On a non-GAAP basis, the Company anticipates reporting fourth quarter consolidated Adjusted EBITDA of approximately $100.0 million to $110.0 million compared to consolidated Adjusted EBITDA of $58.5 million in fourth quarter 2017 (refer to the reconciliation of operating income to Adjusted EBITDA below).
As of December 31, 2018, the Company anticipates reporting cash and cash equivalents and Managed Accessibility (as defined in the Company’s most recently filed periodic reports on Forms 10-K and 10-Q) under its ABL Facility of more than $200.0 million compared to $118.3 million as of December 31, 2017.
“I am proud of the year-over-year operational improvement in our fourth quarter,” stated Darren Hawkins, chief executive officer of YRC Worldwide. “At the beginning of the year, we laid out our strategy to improve our yield metrics by effectively pricing freight and balancing our network capacity, as well as to continue reinvestment in our tractor and trailer fleet. Our 2018 results demonstrate successful execution in these areas and we remain committed to these objectives moving forward.

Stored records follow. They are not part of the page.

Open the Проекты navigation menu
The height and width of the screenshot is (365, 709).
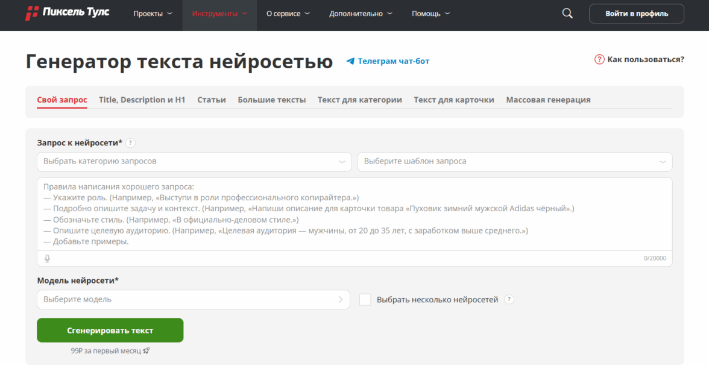(153, 14)
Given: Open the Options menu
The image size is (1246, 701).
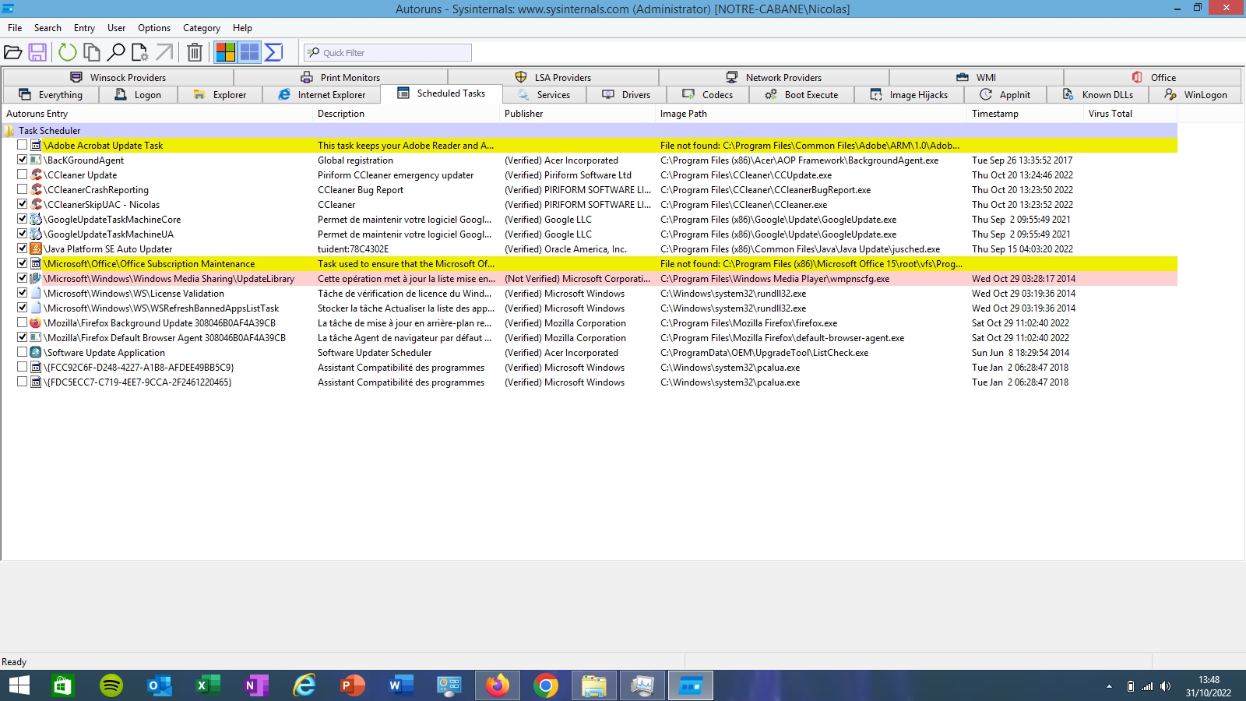Looking at the screenshot, I should [153, 28].
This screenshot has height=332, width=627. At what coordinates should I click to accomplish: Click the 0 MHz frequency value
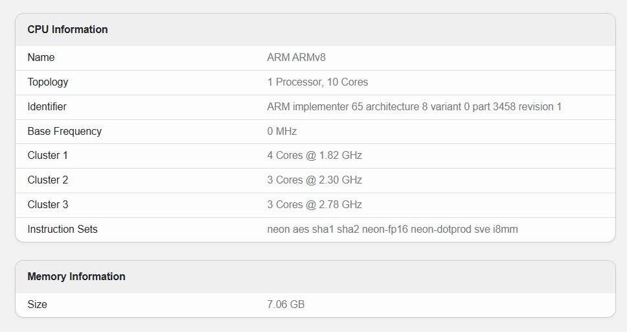282,132
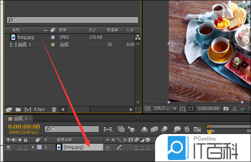Open the magnification ratio dropdown showing 76.7

click(165, 109)
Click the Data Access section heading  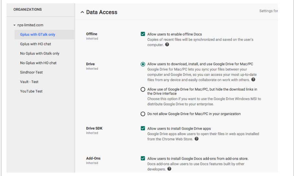tap(102, 12)
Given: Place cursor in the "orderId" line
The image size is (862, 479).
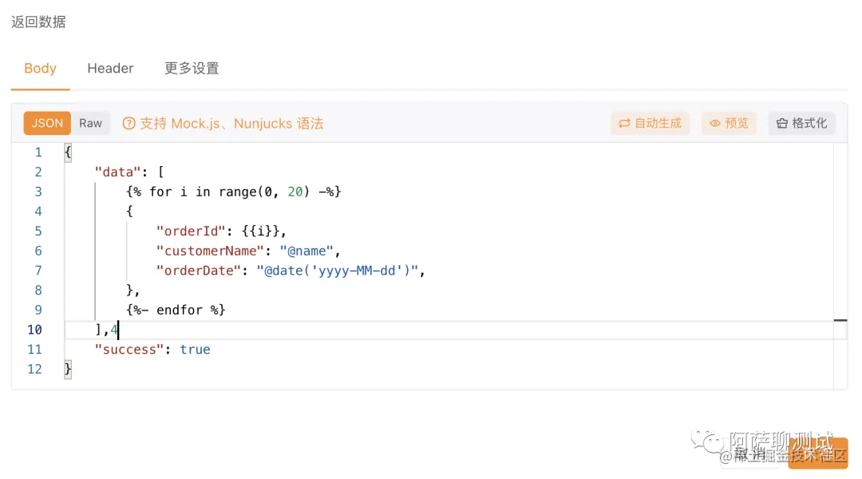Looking at the screenshot, I should pyautogui.click(x=220, y=232).
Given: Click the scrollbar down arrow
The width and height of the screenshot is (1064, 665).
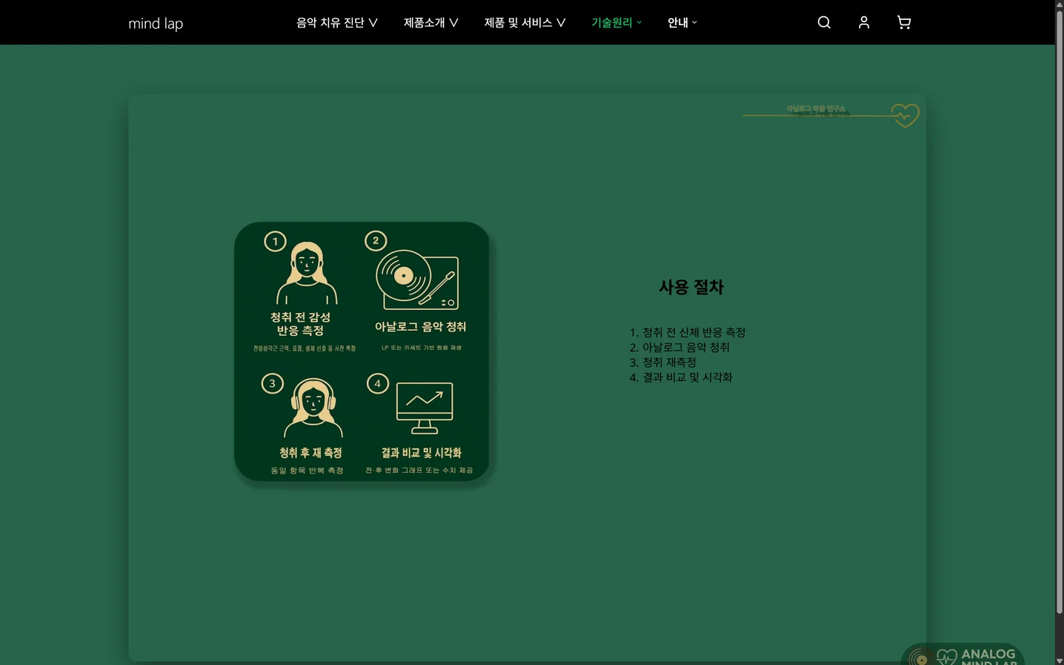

“I believe we have a solid foundation to continue improving our operating results. Going into 2019, our liquidity position is strong. We will continue our focus on yield discipline, realizing returns on our investments in revenue equipment, and increasing the coverage of our customers’ supply chain needs with HNRY Logistics,” concluded Hawkins.
Review of Financial Results
YRC Worldwide Inc. will host a conference call with the investment community on Thursday, January 31, 2019, beginning at 9:30 a.m. ET. Fourth quarter 2018 financial results will be released the same day, January 31, 2019, before the market opens.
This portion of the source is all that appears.